__Task prompt__: Transcribe the listing below in full, exactly, with no images.

'''

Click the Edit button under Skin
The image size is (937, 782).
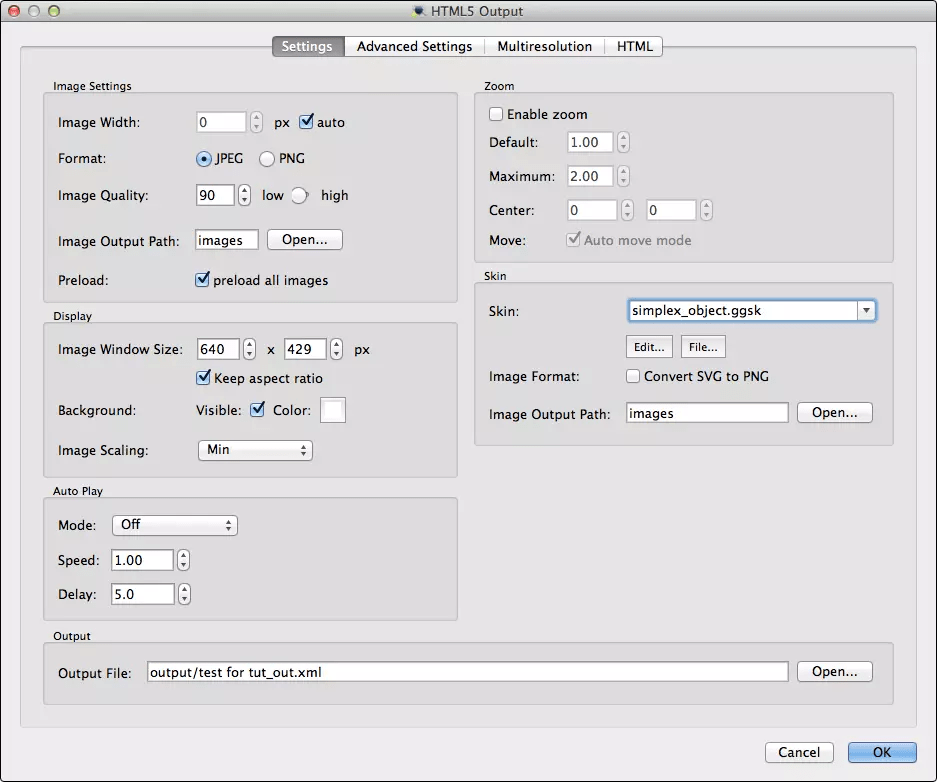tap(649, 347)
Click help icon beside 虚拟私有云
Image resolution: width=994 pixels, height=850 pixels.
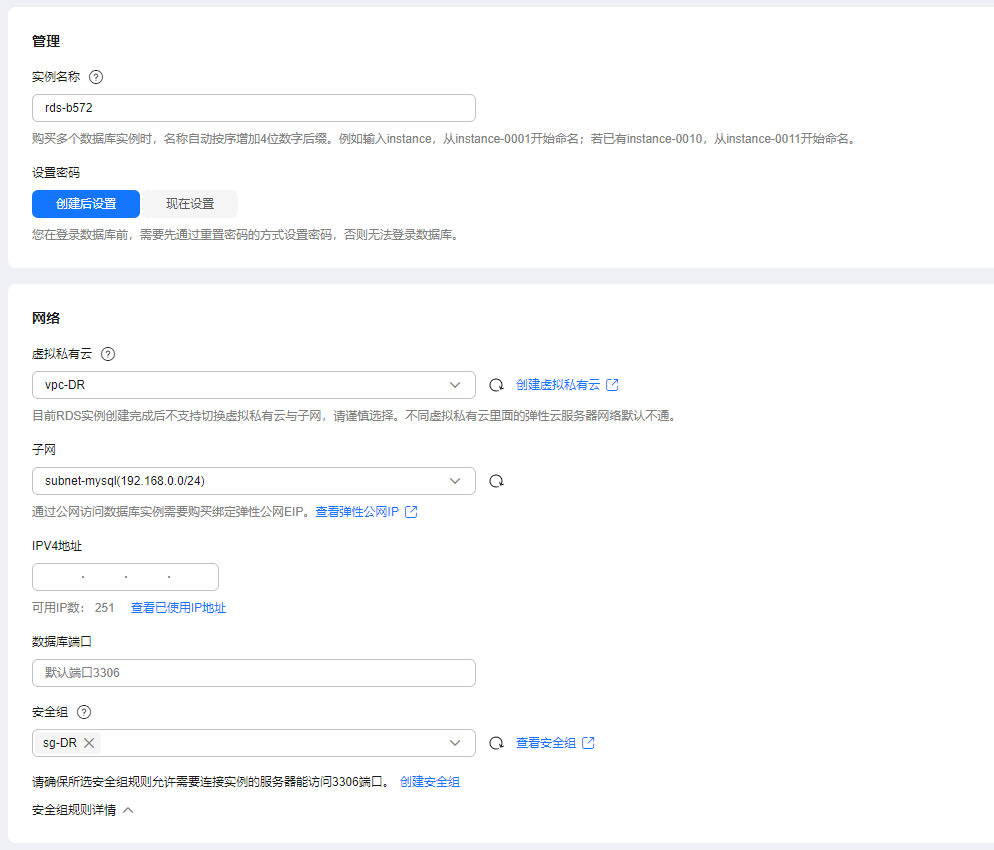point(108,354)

'''

__Exercise solution__:
Click the Edit button under Skin
The image size is (937, 782).
tap(649, 347)
Click help icon beside 虚拟私有云
Image resolution: width=994 pixels, height=850 pixels.
point(108,354)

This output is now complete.